··· DATA TO USE

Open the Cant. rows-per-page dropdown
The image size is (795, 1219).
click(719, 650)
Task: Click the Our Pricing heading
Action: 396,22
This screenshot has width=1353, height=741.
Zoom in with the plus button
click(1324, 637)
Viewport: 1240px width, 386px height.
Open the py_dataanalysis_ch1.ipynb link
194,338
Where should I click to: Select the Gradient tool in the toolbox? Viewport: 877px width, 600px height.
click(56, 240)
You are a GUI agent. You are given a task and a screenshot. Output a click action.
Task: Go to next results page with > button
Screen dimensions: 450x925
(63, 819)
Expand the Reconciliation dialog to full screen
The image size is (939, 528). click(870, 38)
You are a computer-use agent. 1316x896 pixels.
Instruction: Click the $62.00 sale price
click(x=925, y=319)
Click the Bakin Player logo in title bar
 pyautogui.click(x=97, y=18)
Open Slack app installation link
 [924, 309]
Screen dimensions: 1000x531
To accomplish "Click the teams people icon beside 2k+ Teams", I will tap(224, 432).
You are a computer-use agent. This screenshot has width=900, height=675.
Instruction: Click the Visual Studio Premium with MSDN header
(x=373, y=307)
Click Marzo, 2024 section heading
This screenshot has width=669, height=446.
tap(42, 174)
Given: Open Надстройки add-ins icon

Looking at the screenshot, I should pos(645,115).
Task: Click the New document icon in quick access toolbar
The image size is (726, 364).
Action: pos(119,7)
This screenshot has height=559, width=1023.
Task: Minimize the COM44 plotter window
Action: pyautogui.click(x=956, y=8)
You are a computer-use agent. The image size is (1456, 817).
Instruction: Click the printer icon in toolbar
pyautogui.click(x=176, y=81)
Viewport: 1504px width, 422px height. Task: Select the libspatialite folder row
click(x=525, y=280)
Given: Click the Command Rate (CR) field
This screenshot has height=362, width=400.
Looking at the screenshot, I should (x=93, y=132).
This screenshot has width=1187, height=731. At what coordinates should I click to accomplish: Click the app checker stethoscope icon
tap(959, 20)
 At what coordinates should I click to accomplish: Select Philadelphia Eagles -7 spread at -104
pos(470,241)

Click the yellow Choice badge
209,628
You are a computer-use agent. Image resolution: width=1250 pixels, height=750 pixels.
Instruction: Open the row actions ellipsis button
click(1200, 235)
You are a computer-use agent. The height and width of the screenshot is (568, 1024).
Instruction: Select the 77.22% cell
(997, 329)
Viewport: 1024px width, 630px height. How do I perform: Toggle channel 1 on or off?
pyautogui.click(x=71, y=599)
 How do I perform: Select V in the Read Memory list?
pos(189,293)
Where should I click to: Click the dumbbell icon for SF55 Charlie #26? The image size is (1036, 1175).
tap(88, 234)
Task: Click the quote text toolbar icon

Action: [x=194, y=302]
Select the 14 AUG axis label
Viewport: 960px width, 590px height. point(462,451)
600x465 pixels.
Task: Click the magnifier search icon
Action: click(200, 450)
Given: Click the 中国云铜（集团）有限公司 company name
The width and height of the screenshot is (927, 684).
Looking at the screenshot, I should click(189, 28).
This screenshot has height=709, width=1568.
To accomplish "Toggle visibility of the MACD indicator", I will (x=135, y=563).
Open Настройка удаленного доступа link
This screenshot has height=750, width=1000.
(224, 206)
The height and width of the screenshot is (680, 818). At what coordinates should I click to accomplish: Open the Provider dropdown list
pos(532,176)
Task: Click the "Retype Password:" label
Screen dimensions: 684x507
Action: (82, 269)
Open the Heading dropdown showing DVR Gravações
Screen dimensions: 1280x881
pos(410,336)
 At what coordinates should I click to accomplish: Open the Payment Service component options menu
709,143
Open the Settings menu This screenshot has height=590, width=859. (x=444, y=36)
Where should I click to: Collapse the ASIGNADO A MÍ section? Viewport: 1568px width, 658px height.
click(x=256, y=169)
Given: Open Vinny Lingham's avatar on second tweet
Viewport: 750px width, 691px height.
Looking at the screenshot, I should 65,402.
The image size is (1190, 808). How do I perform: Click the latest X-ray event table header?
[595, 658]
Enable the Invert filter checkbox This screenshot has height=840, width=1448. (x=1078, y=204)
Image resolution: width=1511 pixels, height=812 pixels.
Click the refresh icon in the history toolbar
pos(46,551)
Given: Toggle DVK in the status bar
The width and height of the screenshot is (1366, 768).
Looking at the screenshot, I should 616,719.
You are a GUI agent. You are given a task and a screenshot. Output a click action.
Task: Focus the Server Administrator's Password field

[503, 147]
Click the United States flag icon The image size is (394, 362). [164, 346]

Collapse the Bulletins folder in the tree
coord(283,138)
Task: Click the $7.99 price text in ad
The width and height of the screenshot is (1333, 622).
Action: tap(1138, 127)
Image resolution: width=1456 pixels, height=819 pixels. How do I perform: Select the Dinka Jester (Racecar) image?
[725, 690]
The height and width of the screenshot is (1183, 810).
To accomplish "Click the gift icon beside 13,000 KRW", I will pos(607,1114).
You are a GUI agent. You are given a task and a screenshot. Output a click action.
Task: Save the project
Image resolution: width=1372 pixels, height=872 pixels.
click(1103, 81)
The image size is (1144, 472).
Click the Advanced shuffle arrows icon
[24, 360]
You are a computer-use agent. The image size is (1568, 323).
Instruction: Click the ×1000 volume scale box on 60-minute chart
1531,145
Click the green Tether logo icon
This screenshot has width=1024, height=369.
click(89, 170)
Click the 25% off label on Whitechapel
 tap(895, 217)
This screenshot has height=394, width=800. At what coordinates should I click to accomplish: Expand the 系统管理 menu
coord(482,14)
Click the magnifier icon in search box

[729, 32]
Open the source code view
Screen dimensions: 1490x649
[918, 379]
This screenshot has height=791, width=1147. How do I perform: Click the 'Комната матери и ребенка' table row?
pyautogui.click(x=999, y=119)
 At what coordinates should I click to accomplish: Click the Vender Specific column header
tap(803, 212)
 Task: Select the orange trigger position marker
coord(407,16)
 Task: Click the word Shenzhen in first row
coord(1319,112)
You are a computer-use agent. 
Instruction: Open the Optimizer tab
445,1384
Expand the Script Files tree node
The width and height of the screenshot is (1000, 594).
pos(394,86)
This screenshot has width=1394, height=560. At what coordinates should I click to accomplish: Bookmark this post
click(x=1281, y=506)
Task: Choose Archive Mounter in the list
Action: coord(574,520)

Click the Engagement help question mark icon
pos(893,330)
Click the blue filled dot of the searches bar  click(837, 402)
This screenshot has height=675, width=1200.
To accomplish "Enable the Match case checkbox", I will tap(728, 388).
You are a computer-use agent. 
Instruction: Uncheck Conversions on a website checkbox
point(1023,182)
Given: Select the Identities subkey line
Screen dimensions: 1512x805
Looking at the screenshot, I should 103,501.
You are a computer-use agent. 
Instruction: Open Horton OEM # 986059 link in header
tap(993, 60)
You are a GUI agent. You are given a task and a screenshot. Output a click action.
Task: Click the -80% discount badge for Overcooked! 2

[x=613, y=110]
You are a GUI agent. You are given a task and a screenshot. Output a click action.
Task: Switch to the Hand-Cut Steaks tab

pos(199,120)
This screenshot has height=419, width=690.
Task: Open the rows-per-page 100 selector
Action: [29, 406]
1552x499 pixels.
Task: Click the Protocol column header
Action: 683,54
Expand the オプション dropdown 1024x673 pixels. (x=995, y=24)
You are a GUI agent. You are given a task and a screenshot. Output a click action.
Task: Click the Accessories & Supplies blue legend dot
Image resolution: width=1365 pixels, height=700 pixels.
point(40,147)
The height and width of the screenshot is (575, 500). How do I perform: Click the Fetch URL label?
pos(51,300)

······

**ACTION ITEM:**
Nothing beyond a number is expected: count the lines of the material that hold the string "computer".

**EXERCISE RESULT:**
9